Dataset entries
☆ ☆ ☆ ☆ ☆

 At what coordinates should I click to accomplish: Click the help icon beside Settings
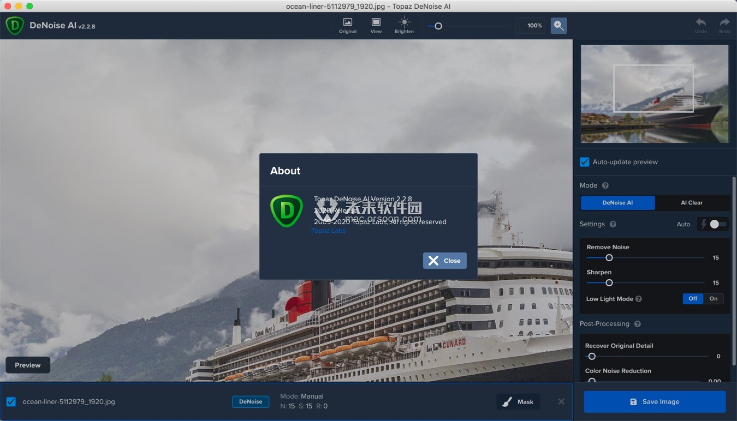(613, 224)
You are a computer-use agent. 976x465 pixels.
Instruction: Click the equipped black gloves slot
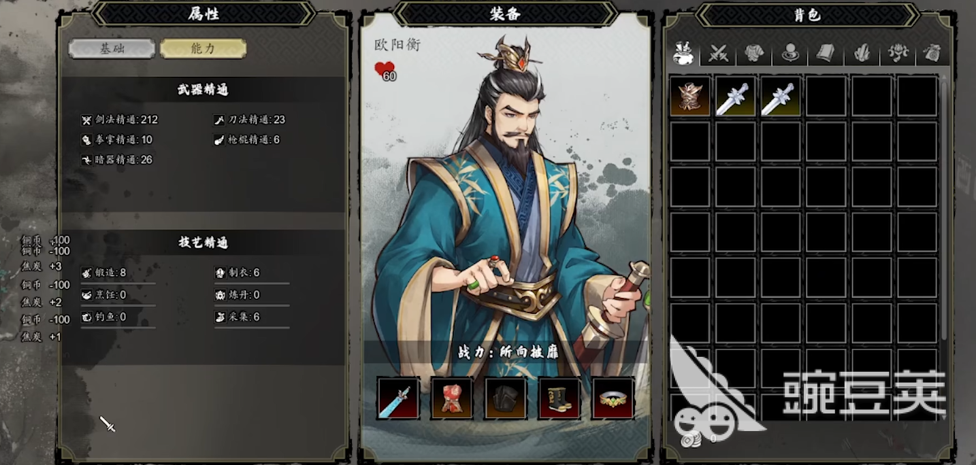506,398
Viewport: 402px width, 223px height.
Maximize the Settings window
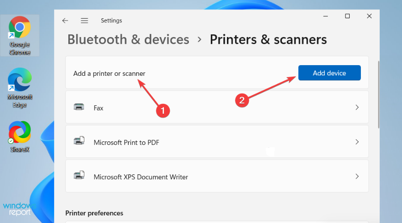click(348, 16)
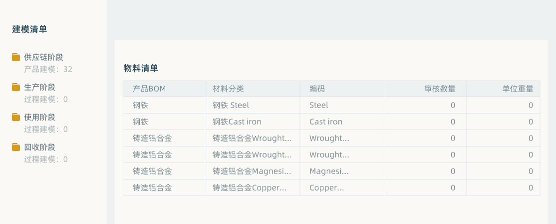The image size is (556, 224).
Task: Click the 回收阶段 folder icon
Action: click(x=15, y=147)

☆ ☆ ☆ ☆ ☆

Taking each record in turn, retype it exactly and drop any picture.

 At what coordinates should I click to accomplish: Click the help icon beside Settings
(613, 224)
You are a computer-use agent. 976x465 pixels.
Instruction: Click the equipped black gloves slot
506,398
Viewport: 402px width, 223px height.
Maximize the Settings window
click(348, 16)
The image size is (556, 224).
Task: Click the 回收阶段 folder icon
Action: click(x=15, y=147)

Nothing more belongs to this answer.